しかし、まさかその夜食が記憶力に問題を引き起こすとは考えたことがないと思います。今回は『Medical Daily』を参考に、夜中の食事が人間の脳に与える悪影響について紹介します。
■夜中の食事は記憶力にどう影響するのか
カリフォルニア大学ロサンジェルス校(UCLA)の研究者は、適切でない時間に食べる食事が脳に悪影響を与えるということをふまえ、脳内でなにが起きているか調査をしました。

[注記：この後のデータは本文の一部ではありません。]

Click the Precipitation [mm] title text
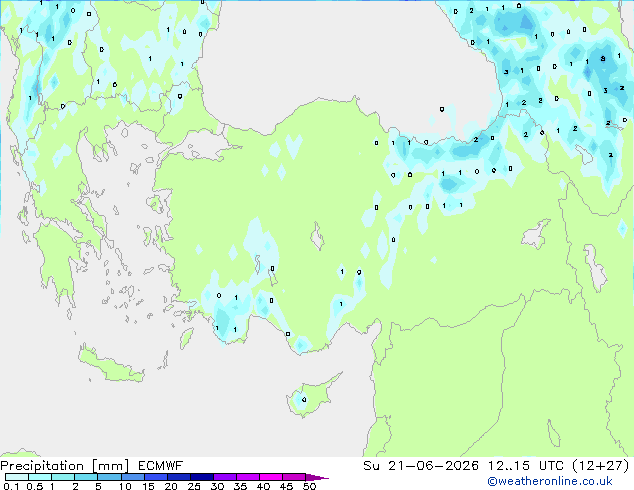The image size is (634, 490). [x=65, y=466]
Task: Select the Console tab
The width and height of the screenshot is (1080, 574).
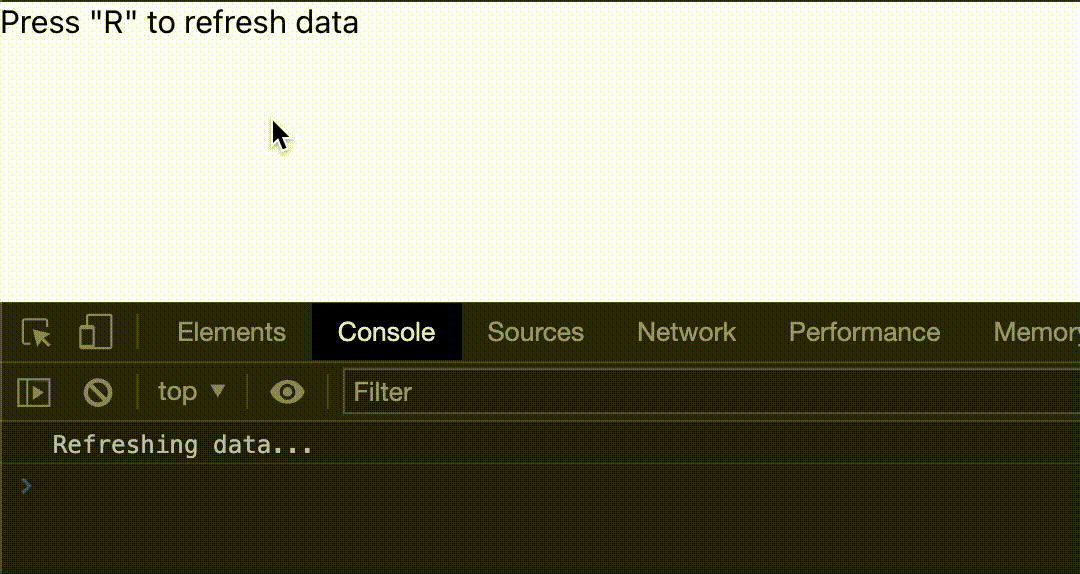Action: 386,332
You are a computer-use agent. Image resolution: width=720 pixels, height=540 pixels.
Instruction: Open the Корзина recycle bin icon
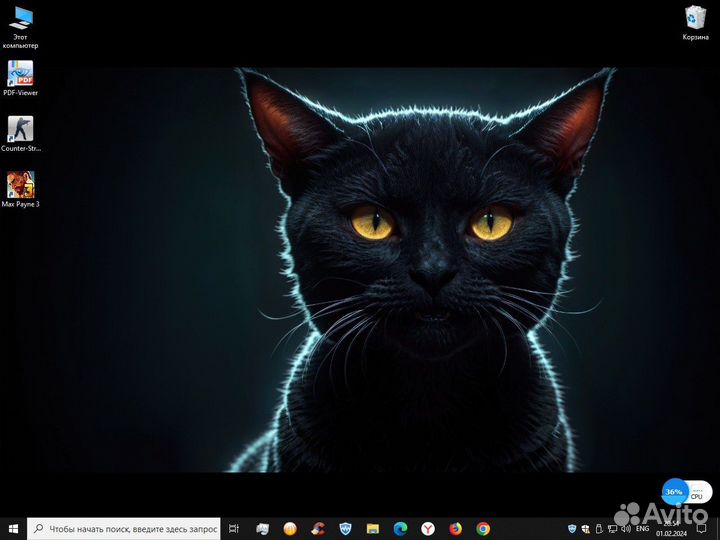[x=695, y=23]
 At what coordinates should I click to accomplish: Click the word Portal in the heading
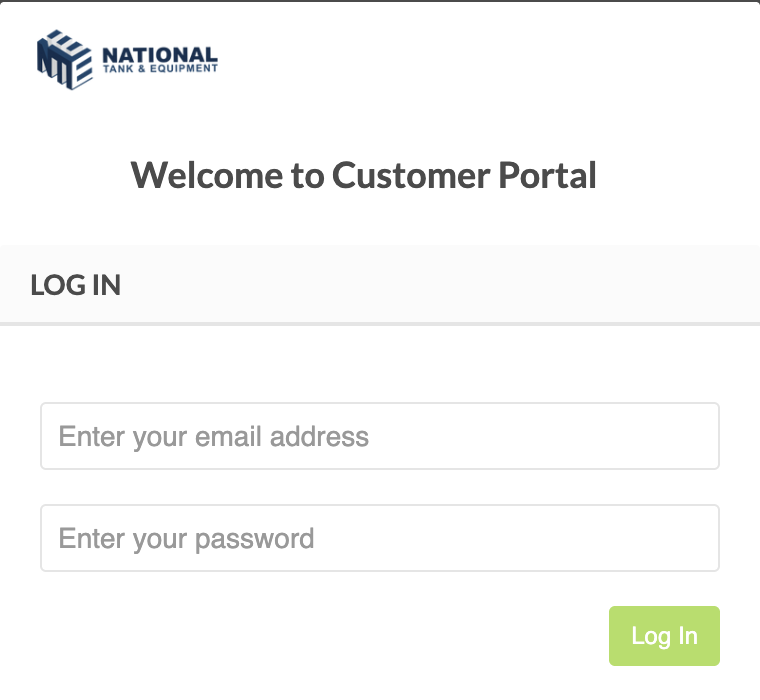(x=547, y=175)
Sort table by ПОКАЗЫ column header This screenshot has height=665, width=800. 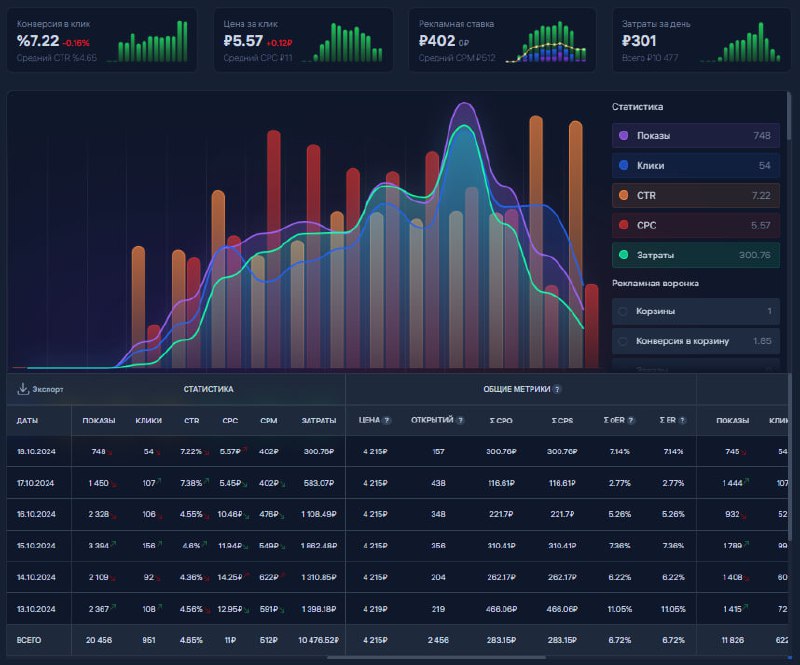click(x=98, y=421)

彼らの調査は、ある程度一定の規則的な時間に食事を摂ることが、脳内の記憶力を保つために大切であるかを証明するもの。
UCLAの研究者ドーン・ロー氏によると、眠っているときも人の脳は働いているものの、その機能が睡眠中はいくらか鈍くなっているそうです。

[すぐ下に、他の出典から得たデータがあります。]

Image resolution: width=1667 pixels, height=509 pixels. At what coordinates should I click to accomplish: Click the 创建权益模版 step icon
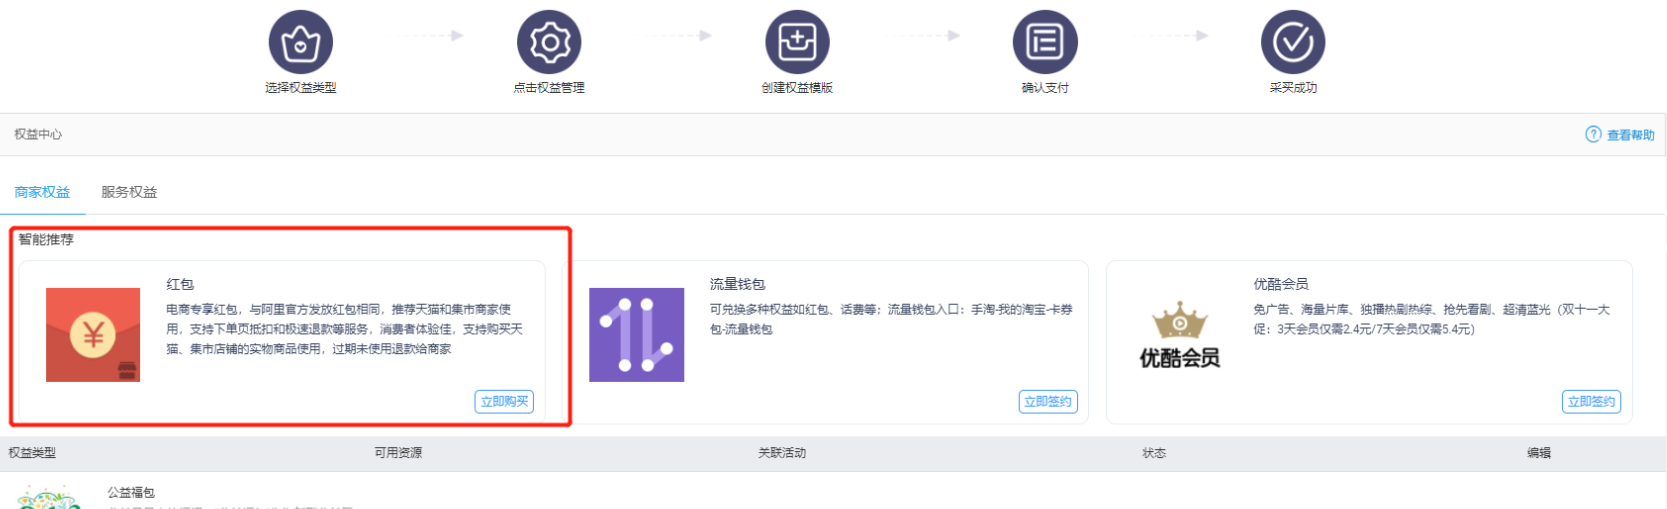click(797, 42)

それでは、通常眠っている時間に「食事をする」というイレギュラーな行動が脳にどのような影響を与えるのでしょうか。
■夜中に食事を与えたマウスは記憶力低下
研究では、日中6時間定期的にマウスの群れに餌をやり、記憶力について観察が行われました。
最初は食事の時間を日中の6時間に制限していましたが、夜中にも食事を与えるようになると、マウスの記憶力に悪影響が出ました。物事を思い出すことが難しくなったばかりか、長期的な記憶力も急激に低下してしまったのです。
研究者は、あまりにもイレギュラーな時間の食事が脳の海馬に損傷を与えると考えています。海馬は感情や能力・記憶力などをつかさどる場所です。
そもそも人間を含めた動物は、特定の神経回路を通して記憶を定着させます。特定の信号や動きが繰り返されたあと、最終的に記憶が補強されて「覚えている」状態になります。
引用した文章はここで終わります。